• **What the exercise asks**
Beginning with the opening line of the entries, return every line through the one containing "Image resolution: width=1698", both included, and nothing else. Omit pictures.

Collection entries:
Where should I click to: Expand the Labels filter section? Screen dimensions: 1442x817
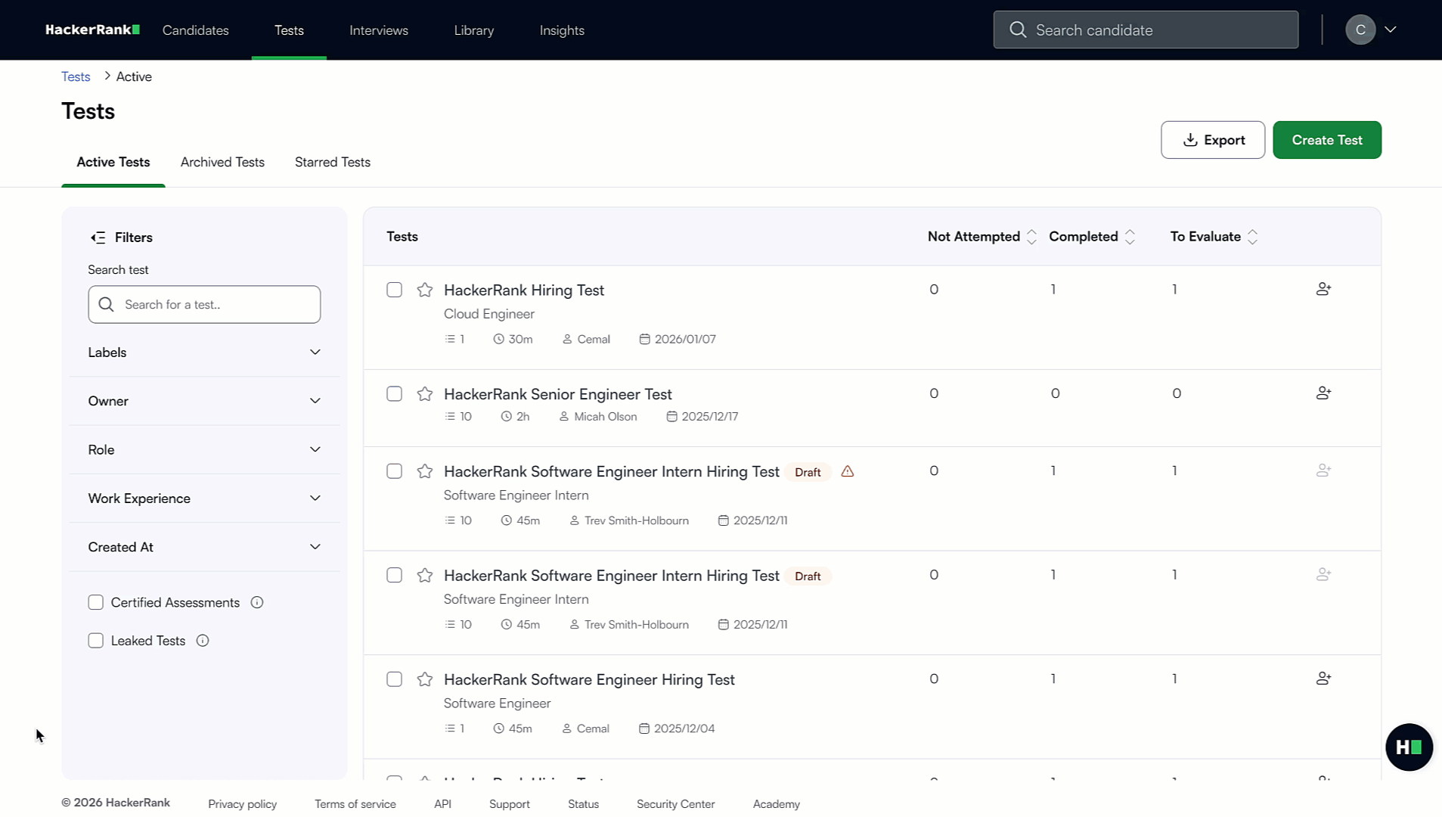pyautogui.click(x=315, y=352)
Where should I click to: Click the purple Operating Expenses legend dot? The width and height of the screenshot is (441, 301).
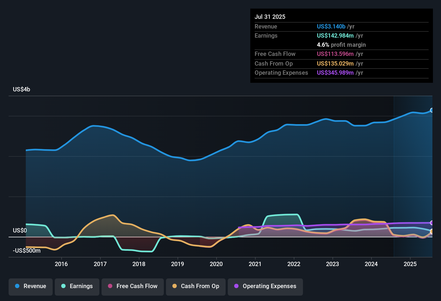[x=236, y=286]
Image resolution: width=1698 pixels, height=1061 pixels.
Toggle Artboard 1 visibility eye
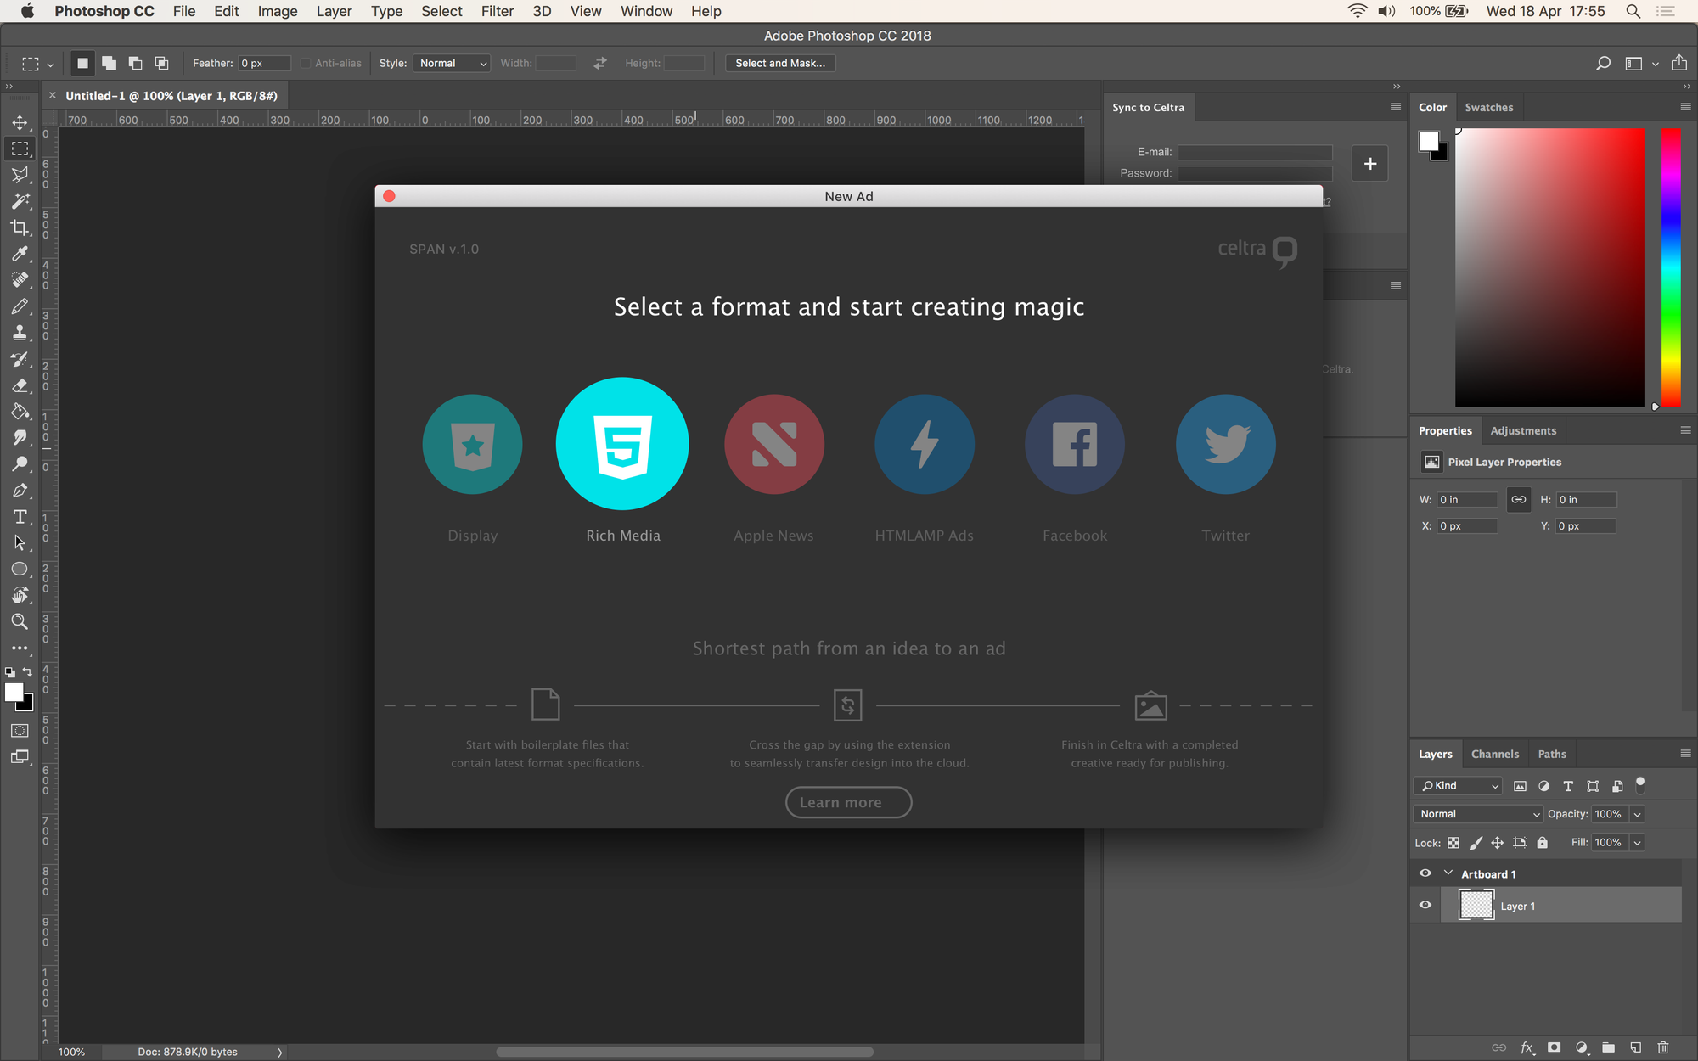(1425, 873)

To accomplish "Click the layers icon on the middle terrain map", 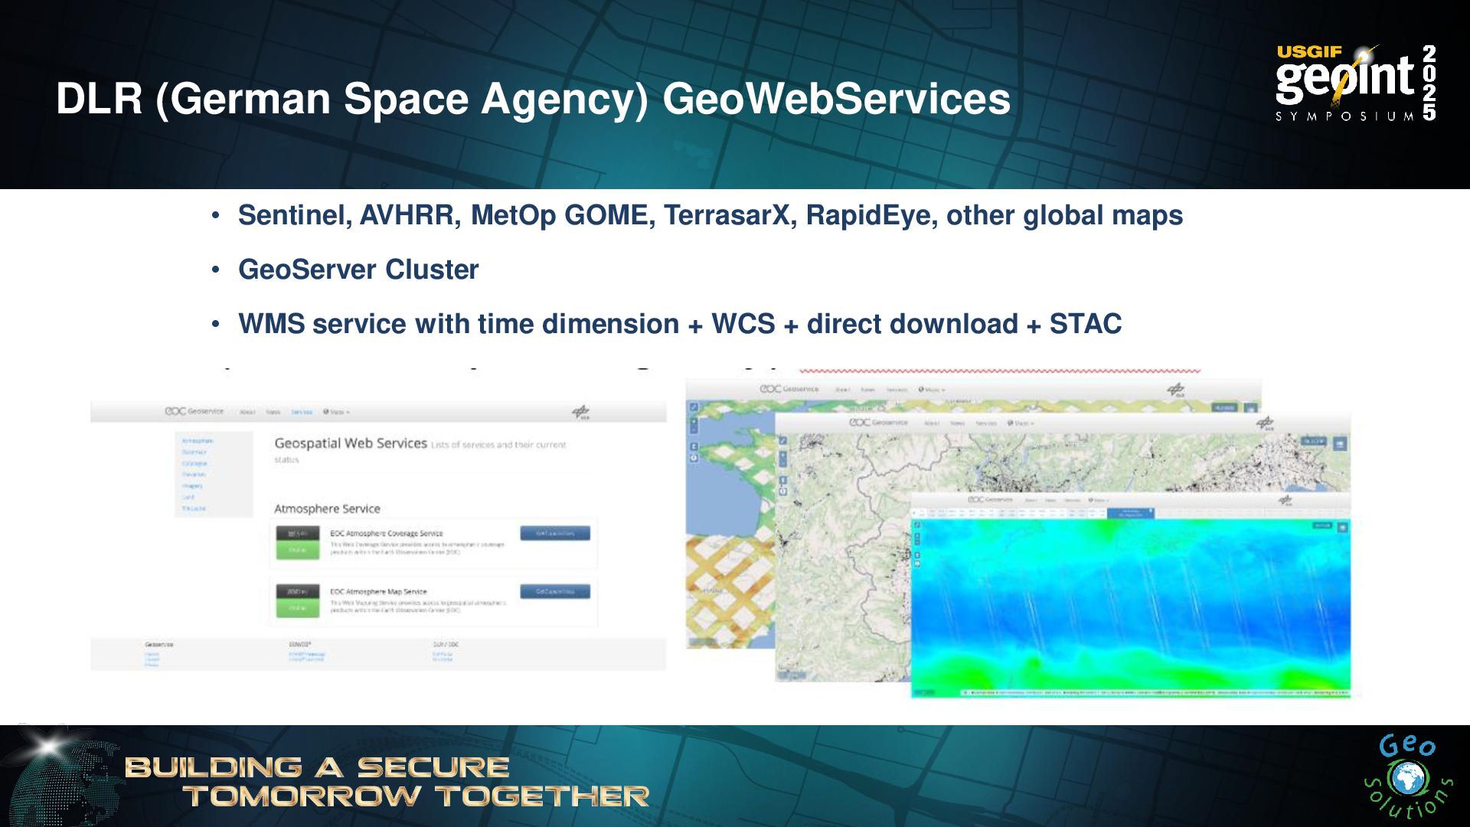I will pyautogui.click(x=1340, y=443).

• **Answer box**
Where should I click to: Expand the Labels filter section? Screen dimensions: 1442x817
pyautogui.click(x=315, y=352)
Where should I click to: Click the purple Operating Expenses legend dot? The width and height of the screenshot is (441, 301).
[x=236, y=286]
Image resolution: width=1698 pixels, height=1061 pixels.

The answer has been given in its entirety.